Andy Petro, 86, gets stopped by his neighbors half a dozen times a day in his senior living community in Roseville, California. One neighbor can’t get their texts to go through. Another can’t toggle with their brightness, and one woman wants to learn how to send her grandchild happy birthday balloons through the screen.
“It was like I opened a candy store, and all the candy was free,” says Petro, who modestly admits to solving 90% of the Apple-related troubles he encounters.
Most recently, a woman stopped Petro while sitting at dinner because she couldn’t get any calls to come through. Petro was at her door in an hour. “That just saves them from having to ride down to the Apple Store,” Petro tells Fortune. “Now she can make phone calls. That’s nice.”
While he’s known to his family as Andy, he’s savvy Mr. Apple to his fellow seniors in Sonrisa Senior Living.
In addition to tapping him on the shoulder for last-minute assistance, people block off time to hear Petro’s tech talks.
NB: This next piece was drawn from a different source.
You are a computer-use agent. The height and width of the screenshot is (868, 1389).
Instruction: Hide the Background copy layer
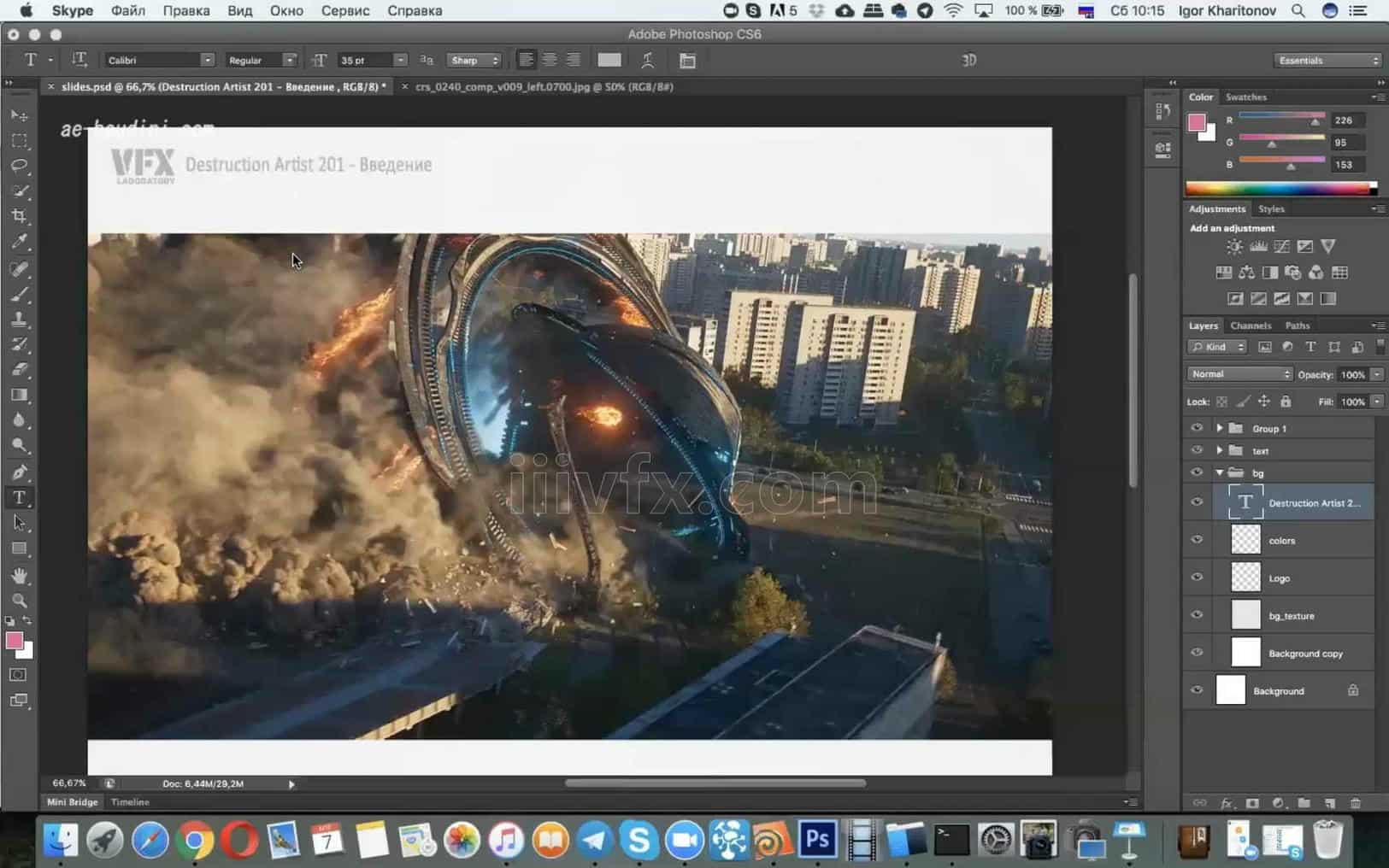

As president of the senior center’s Apple Club, an organization for people who want to make the most of their iPhone’s features, Petro hosts a monthly hour-long class in the community theater with 20 to 25 neighbors between ages 75 and 95. He answers questions, explains new features or updates, and gives tips on the best ways to communicate (he’s sure to have the latest versions himself). As a longtime tech pro and teacher, he loves giving back and helping people feel confident about new forms of communicating as they age.
“Since my brain still works, I brought all my knowledge and became Mr. iPhone guy,” he says.
After Petro joined the Marine Corps in the late 1950s, he was encouraged to study electronics before transferring to a base in Japan. After returning from his service, he secured a job in aeronautics in Southern California. For the next several decades, between jobs and startups, he also taught classes in technology and business systems. When the first Apple device came out in the 1970s, he was among the most eager customers.
“I fell in love with Apple products when the first one came out,” he says, having bought the Apple II Plus computer system. He immediately saw its impact on his son, who had been struggling with dyslexia and wasn’t doing well in school.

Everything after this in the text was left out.